Partially Optimal Edge Fault-Tolerant Spanners

TL;DR

This paper improves bounds on the size of edge fault-tolerant spanners in graphs, nearly matching known lower bounds and distinguishing between edge and vertex fault resilience.

Contribution

It provides nearly tight upper bounds for edge fault-tolerant spanners, separating their properties from vertex fault-tolerant spanners, and analyzes a fault-tolerant greedy algorithm.

Findings

New upper bounds for edge fault-tolerant spanners for odd and even k.

Analysis of a fault-tolerant greedy algorithm with exponential time complexity.
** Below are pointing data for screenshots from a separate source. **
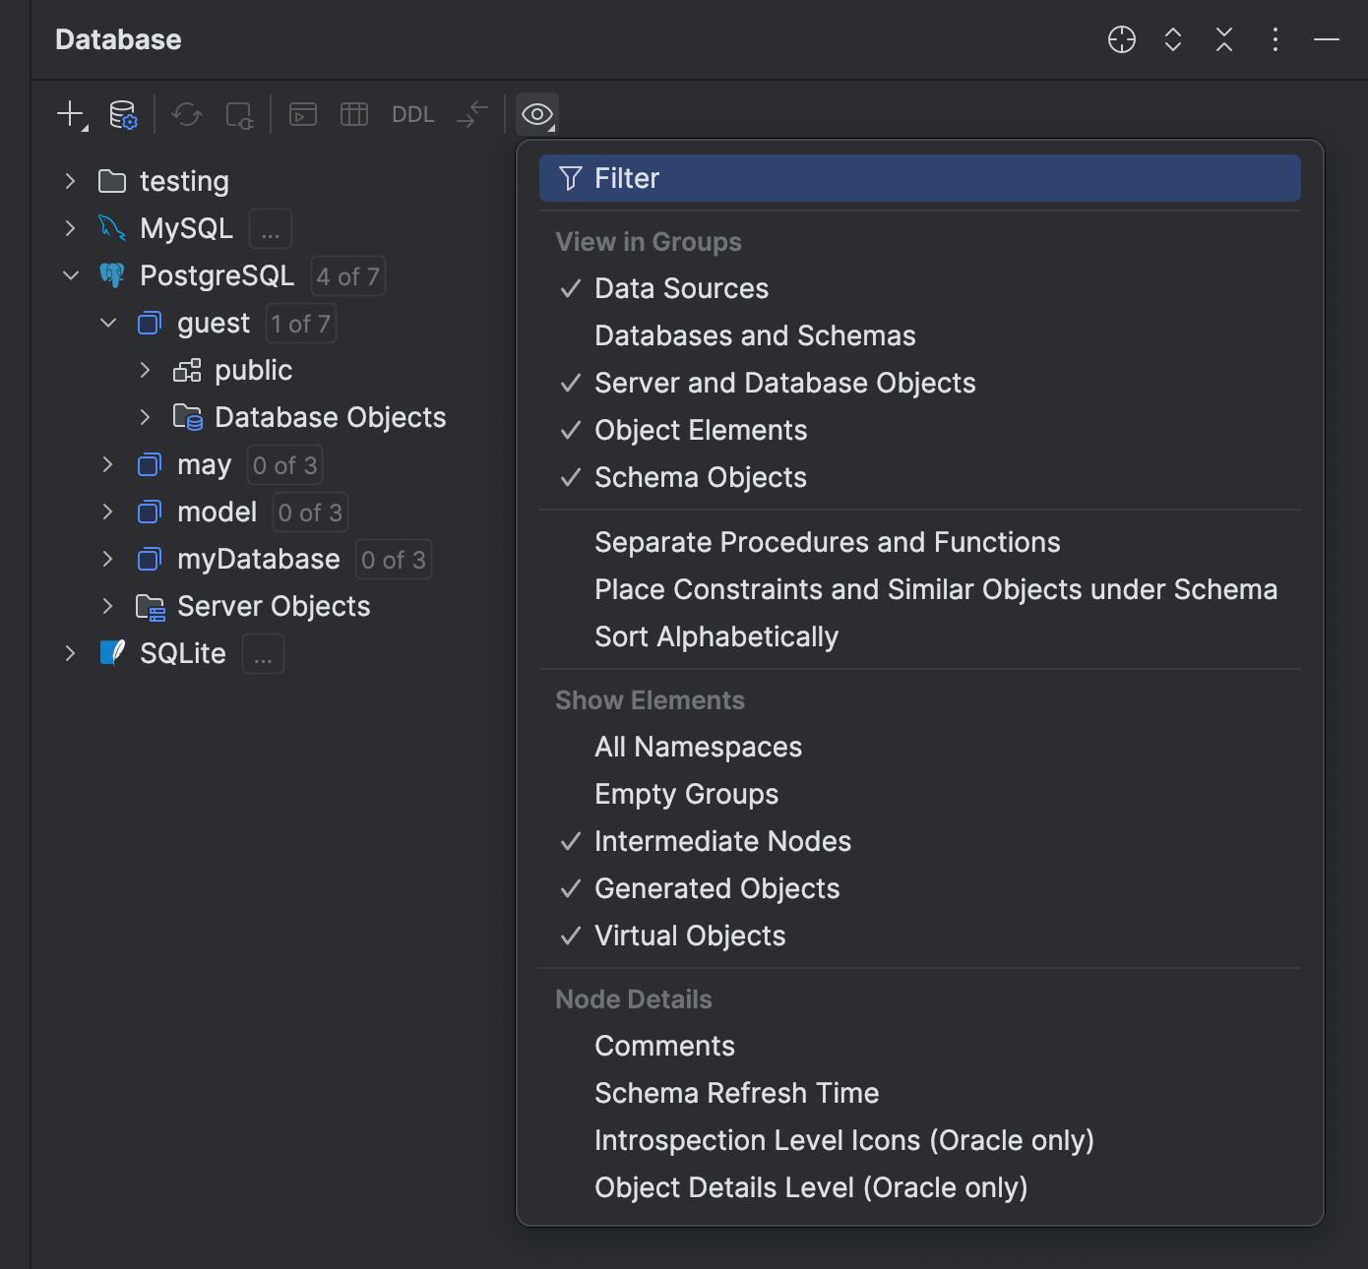Click the Select Opened Element target icon

point(1121,39)
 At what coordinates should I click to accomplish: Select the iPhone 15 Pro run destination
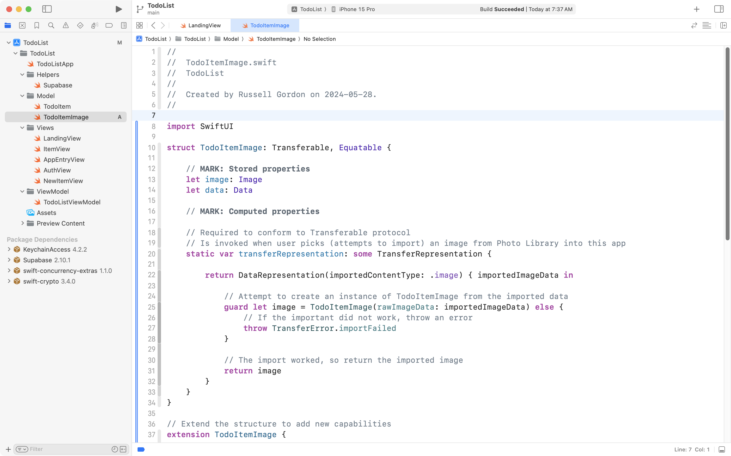pos(356,9)
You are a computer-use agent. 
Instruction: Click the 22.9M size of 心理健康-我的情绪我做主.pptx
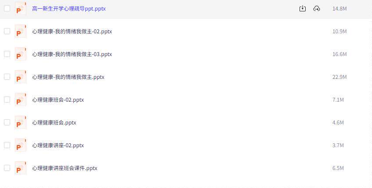point(339,77)
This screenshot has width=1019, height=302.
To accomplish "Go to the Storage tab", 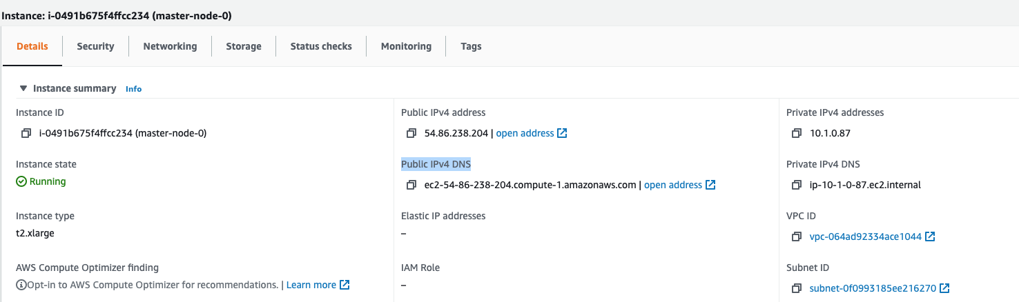I will [244, 46].
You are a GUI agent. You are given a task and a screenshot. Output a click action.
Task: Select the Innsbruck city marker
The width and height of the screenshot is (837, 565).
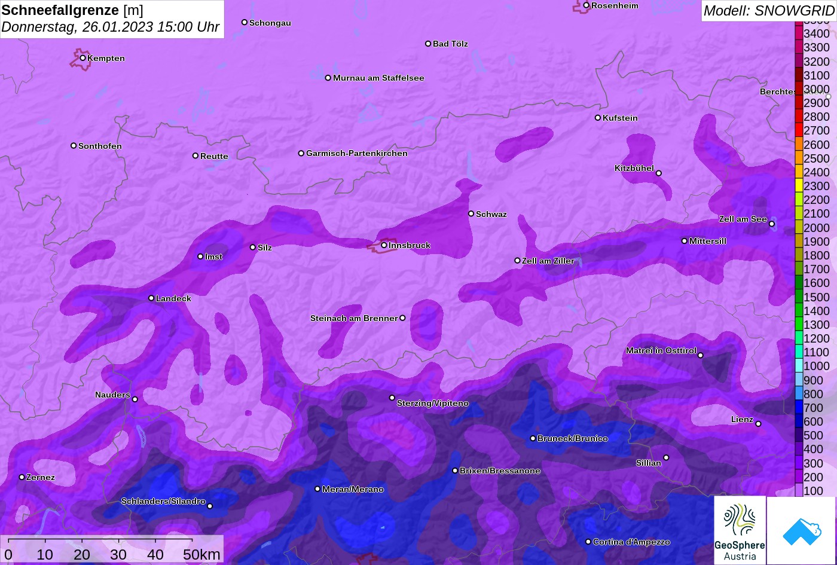384,245
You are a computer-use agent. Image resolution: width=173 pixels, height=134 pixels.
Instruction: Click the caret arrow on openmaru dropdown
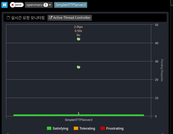50,5
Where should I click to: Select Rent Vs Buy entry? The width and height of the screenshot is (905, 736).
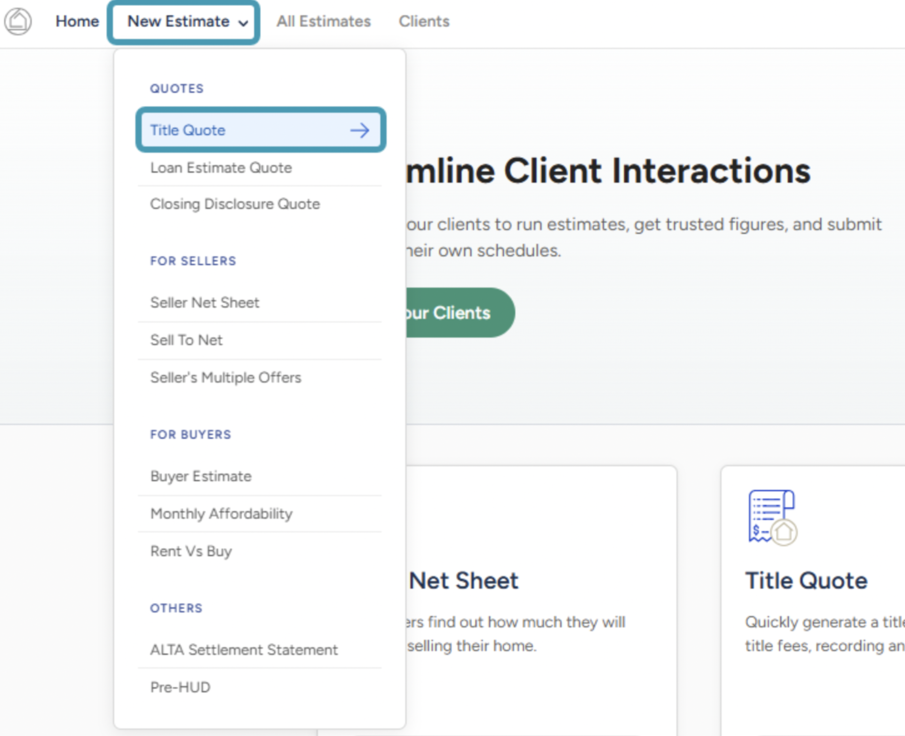coord(191,551)
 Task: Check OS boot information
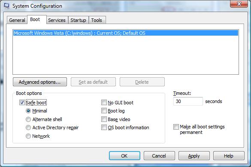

Existence of a polynomial-time algorithm with slightly larger spanners.

Abstract

Recent work has established that, for every positive integer $k$, every $n$-node graph has a $(2k-1)$-spanner on $O(f^{1-1/k} n^{1+1/k})$ edges that is resilient to $f$ edge or vertex faults. For vertex faults, this bound is tight. However, the case of edge faults is not as well understood: the best known lower bound for general $k$ is $\Omega(f^{\frac12 - \frac{1}{2k}} n^{1+1/k} +fn)$. Our main result is to nearly close this gap with an improved upper bound, thus separating the cases of edge and vertex faults. For odd $k$, our new upper bound is $O_k(f^{\frac12 - \frac{1}{2k}} n^{1+1/k} + fn)$, which is tight up to hidden $poly(k)$ factors. For even $k$, our new upper bound is $O_k(f^{1/2} n^{1+1/k} +fn)$, which leaves a gap of $poly(k) f^{1/(2k)}$. Our proof is an analysis of the fault-tolerant greedy algorithm, which requires exponential time, but we also show that there is a polynomial-time algorithm which creates edge fault tolerant spanners that are larger only by factors of $k$.